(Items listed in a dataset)
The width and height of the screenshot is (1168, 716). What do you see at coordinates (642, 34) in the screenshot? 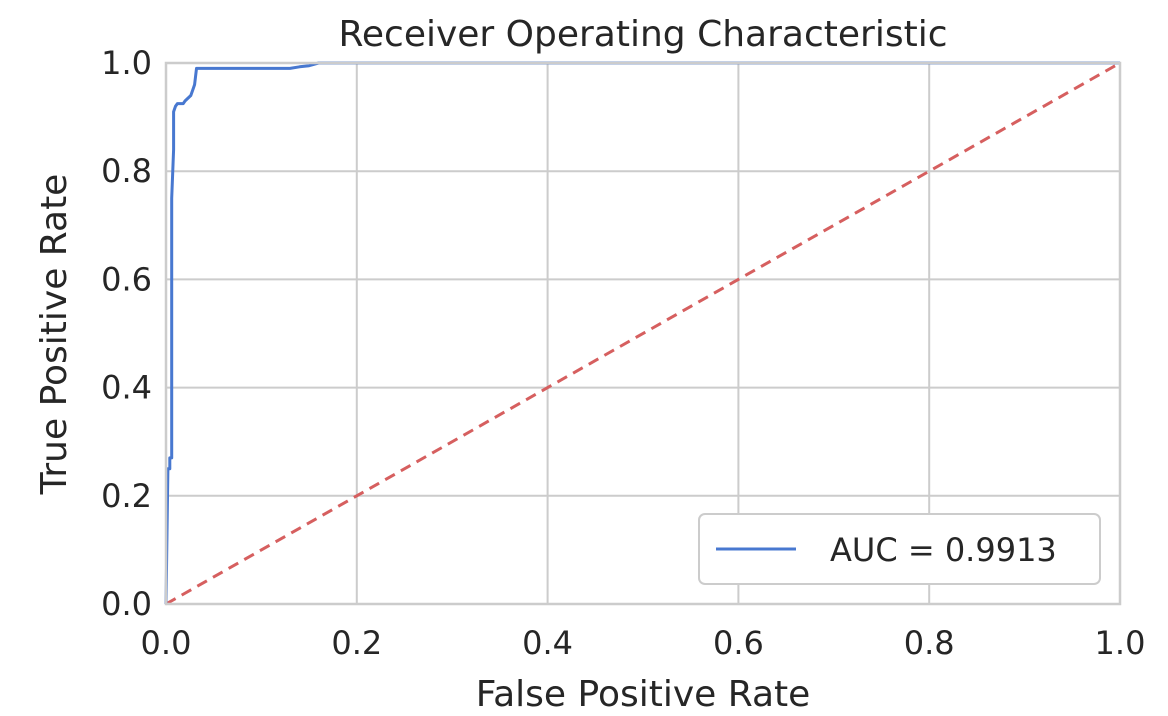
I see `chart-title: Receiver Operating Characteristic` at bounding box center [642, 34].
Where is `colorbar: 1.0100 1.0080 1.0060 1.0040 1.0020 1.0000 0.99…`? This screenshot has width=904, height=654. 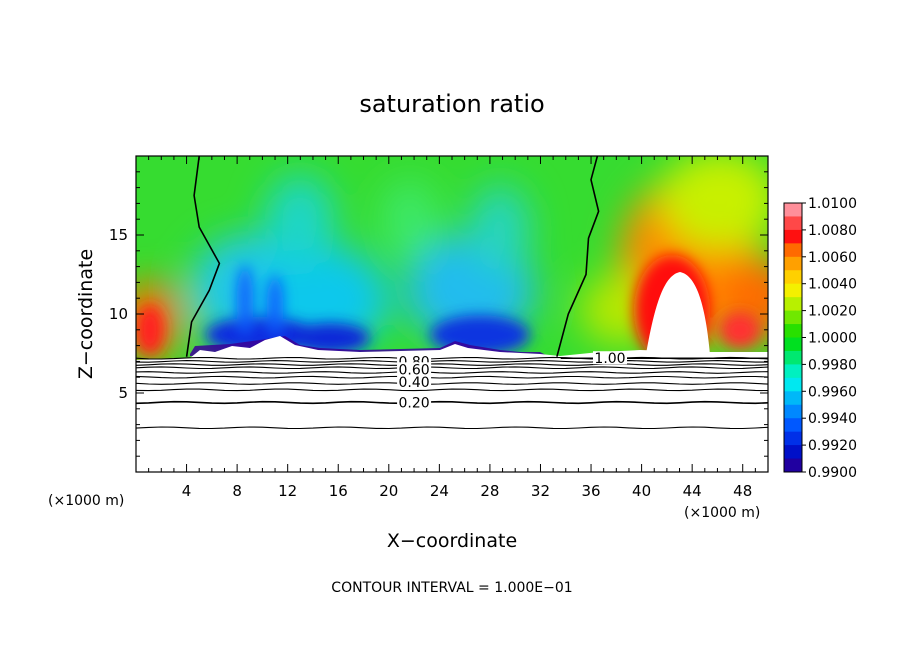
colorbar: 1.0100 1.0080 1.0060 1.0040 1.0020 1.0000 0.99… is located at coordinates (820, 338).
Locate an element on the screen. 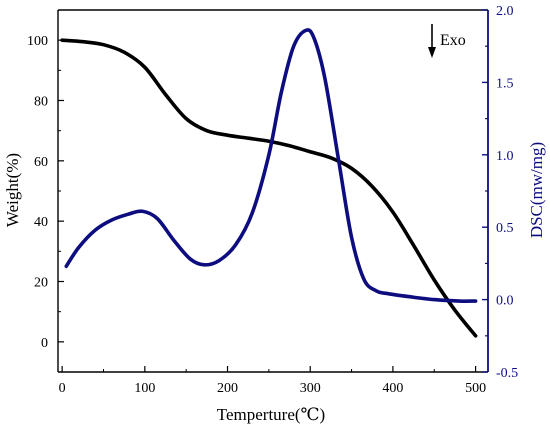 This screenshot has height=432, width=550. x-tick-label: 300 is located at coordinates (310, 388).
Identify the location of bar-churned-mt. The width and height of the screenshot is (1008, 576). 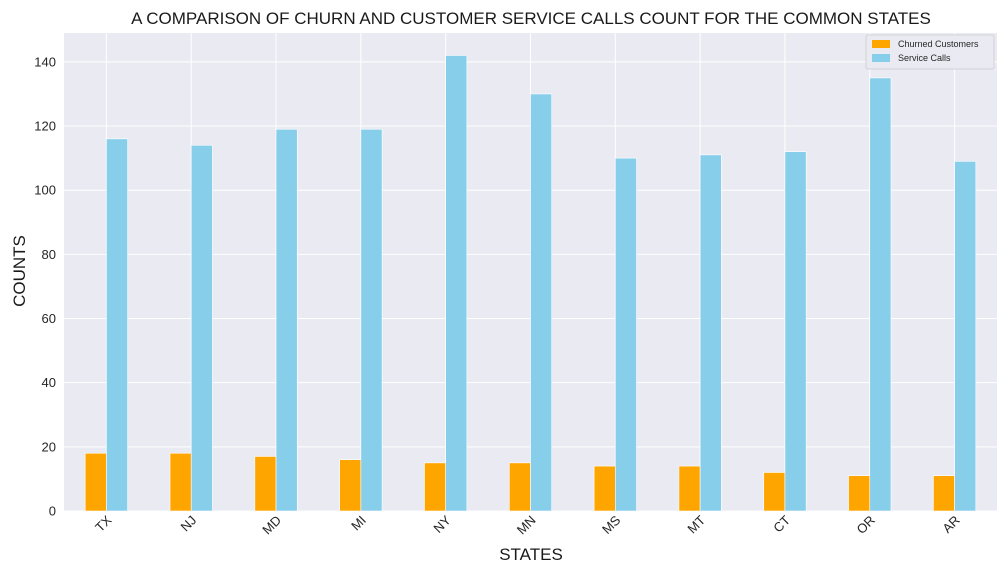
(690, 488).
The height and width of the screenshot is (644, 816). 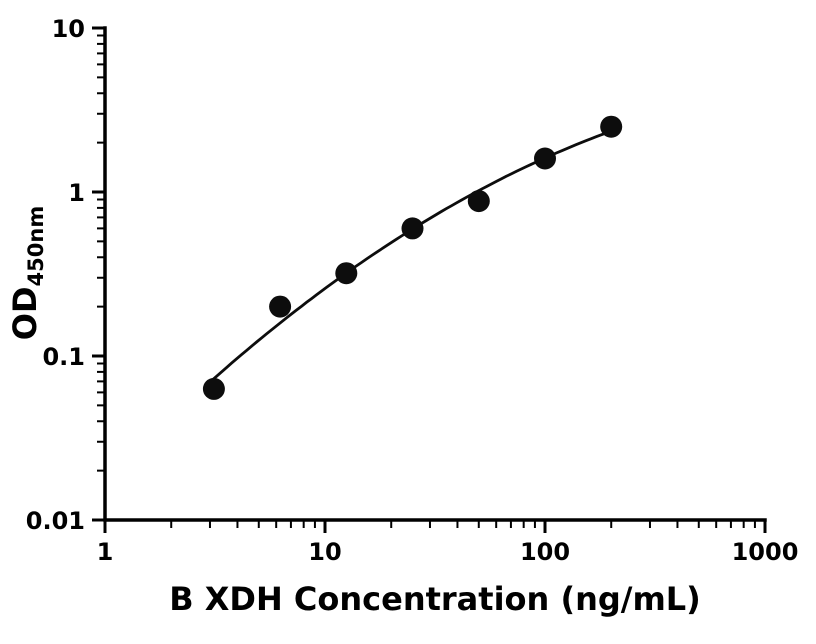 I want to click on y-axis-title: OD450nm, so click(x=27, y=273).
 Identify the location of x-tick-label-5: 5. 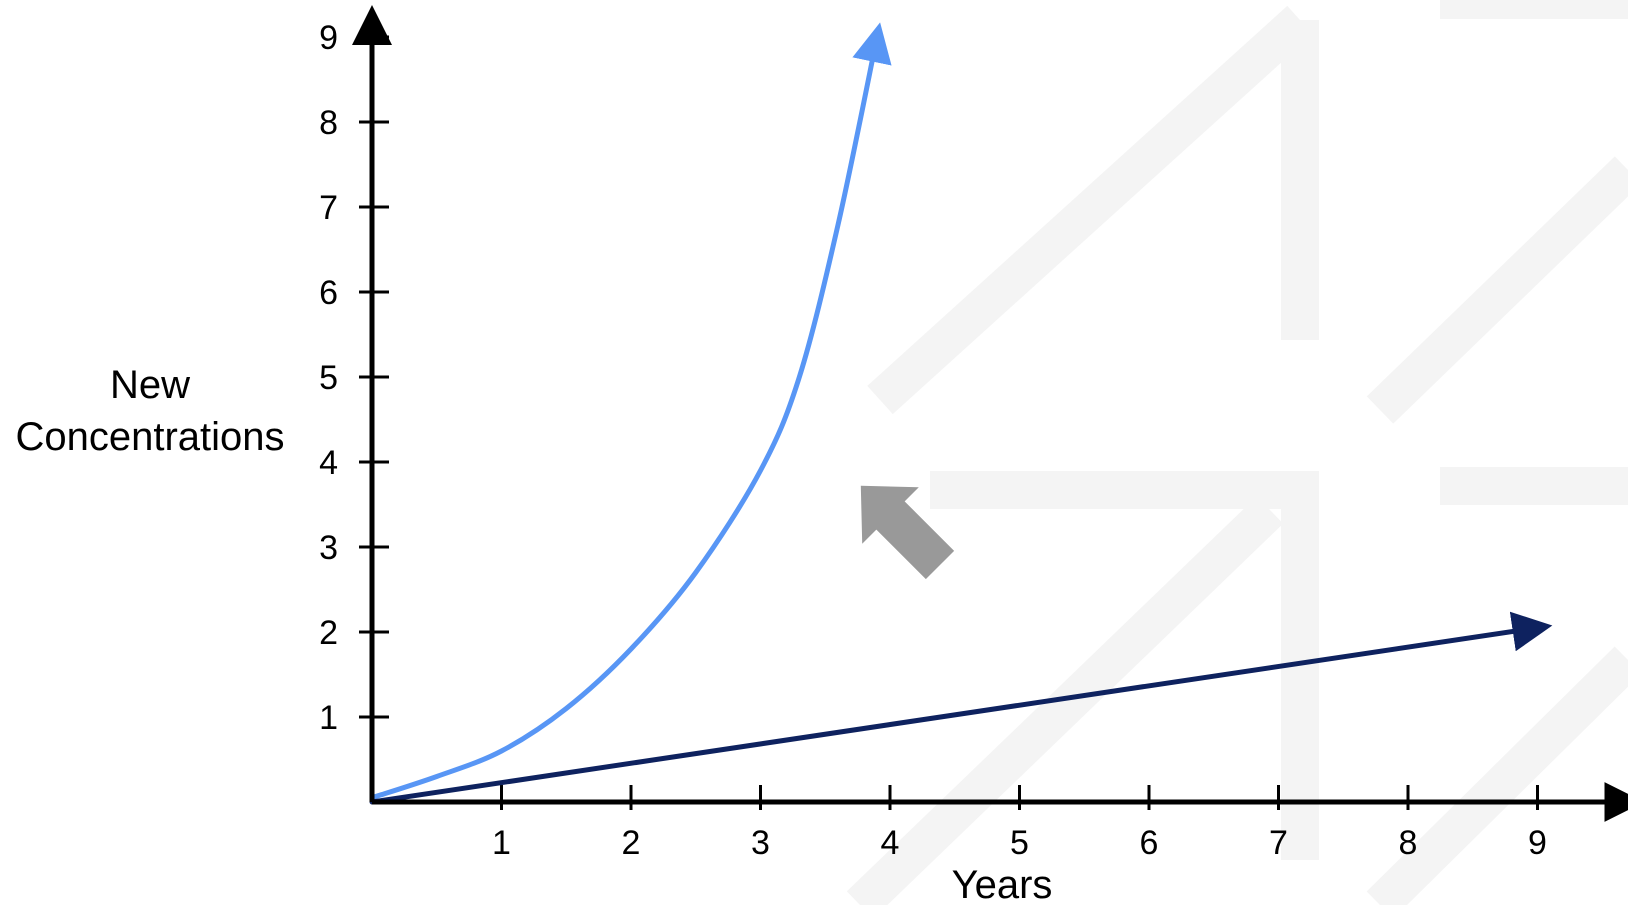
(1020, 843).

Work instruction:
Reproduce the records word for word, starting at the line that contains "has width=904, height=654." and ending at the line that contains "colorbar: 1.0100 1.0080 1.0060 1.0040 1.0020 1.0000 0.99… is". Omit the pictures from your answer.

Answer for the task:
Where is `colorbar: 1.0100 1.0080 1.0060 1.0040 1.0020 1.0000 0.99…`? This screenshot has width=904, height=654. 
colorbar: 1.0100 1.0080 1.0060 1.0040 1.0020 1.0000 0.99… is located at coordinates (820, 338).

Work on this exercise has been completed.